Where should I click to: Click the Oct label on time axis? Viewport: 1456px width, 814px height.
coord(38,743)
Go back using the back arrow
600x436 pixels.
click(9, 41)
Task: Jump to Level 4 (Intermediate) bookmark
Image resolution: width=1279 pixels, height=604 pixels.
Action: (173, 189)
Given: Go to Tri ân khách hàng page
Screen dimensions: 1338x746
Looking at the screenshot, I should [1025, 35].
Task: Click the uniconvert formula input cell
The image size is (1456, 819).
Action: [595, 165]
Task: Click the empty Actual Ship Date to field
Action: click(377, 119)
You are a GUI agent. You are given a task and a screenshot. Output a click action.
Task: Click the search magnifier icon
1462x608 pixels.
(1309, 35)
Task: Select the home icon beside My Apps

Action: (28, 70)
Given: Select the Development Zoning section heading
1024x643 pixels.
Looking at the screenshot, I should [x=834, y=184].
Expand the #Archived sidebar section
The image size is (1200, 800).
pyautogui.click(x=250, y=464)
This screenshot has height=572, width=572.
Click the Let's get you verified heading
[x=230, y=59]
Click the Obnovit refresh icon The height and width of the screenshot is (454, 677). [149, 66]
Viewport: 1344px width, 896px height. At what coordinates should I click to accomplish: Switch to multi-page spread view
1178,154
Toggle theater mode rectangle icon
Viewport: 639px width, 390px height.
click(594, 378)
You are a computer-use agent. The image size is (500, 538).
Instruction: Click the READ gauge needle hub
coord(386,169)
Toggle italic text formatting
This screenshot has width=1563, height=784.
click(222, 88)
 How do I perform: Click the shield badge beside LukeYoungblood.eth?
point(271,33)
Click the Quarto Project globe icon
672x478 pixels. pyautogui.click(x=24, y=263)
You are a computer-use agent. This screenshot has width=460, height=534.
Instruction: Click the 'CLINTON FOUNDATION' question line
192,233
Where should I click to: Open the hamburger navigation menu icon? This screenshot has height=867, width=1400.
----
REQUIRED WORK
Echo the listing above line for line, unchanged.

RESULT OF THE EXERCISE
Where should I click to: Click the Oct label on time axis? Viewport: 1456px width, 814px height.
coord(38,743)
Go back using the back arrow
600x436 pixels.
click(9, 41)
Task: Jump to Level 4 (Intermediate) bookmark
Image resolution: width=1279 pixels, height=604 pixels.
Action: (173, 189)
Given: Go to Tri ân khách hàng page
Screen dimensions: 1338x746
Looking at the screenshot, I should [1025, 35].
Task: Click the uniconvert formula input cell
The image size is (1456, 819).
Action: [595, 165]
Task: Click the empty Actual Ship Date to field
Action: click(377, 119)
You are a GUI agent. You are given a task and a screenshot. Output a click action.
Task: Click the search magnifier icon
1462x608 pixels.
(1309, 35)
Task: Select the home icon beside My Apps

Action: (28, 70)
Given: Select the Development Zoning section heading
1024x643 pixels.
Looking at the screenshot, I should [x=834, y=184].
Expand the #Archived sidebar section
The image size is (1200, 800).
pyautogui.click(x=250, y=464)
This screenshot has height=572, width=572.
Click the Let's get you verified heading
[x=230, y=59]
Click the Obnovit refresh icon The height and width of the screenshot is (454, 677). [149, 66]
Viewport: 1344px width, 896px height. At what coordinates should I click to accomplish: Switch to multi-page spread view
1178,154
Toggle theater mode rectangle icon
Viewport: 639px width, 390px height.
click(594, 378)
You are a computer-use agent. The image size is (500, 538).
Instruction: Click the READ gauge needle hub
coord(386,169)
Toggle italic text formatting
This screenshot has width=1563, height=784.
click(222, 88)
 How do I perform: Click the shield badge beside LukeYoungblood.eth?
point(271,33)
Click the Quarto Project globe icon
672x478 pixels. pyautogui.click(x=24, y=263)
You are a computer-use agent. This screenshot has width=460, height=534.
Instruction: Click the 'CLINTON FOUNDATION' question line
192,233
Where should I click to: Open the hamburger navigation menu icon? This screenshot has height=867, width=1400.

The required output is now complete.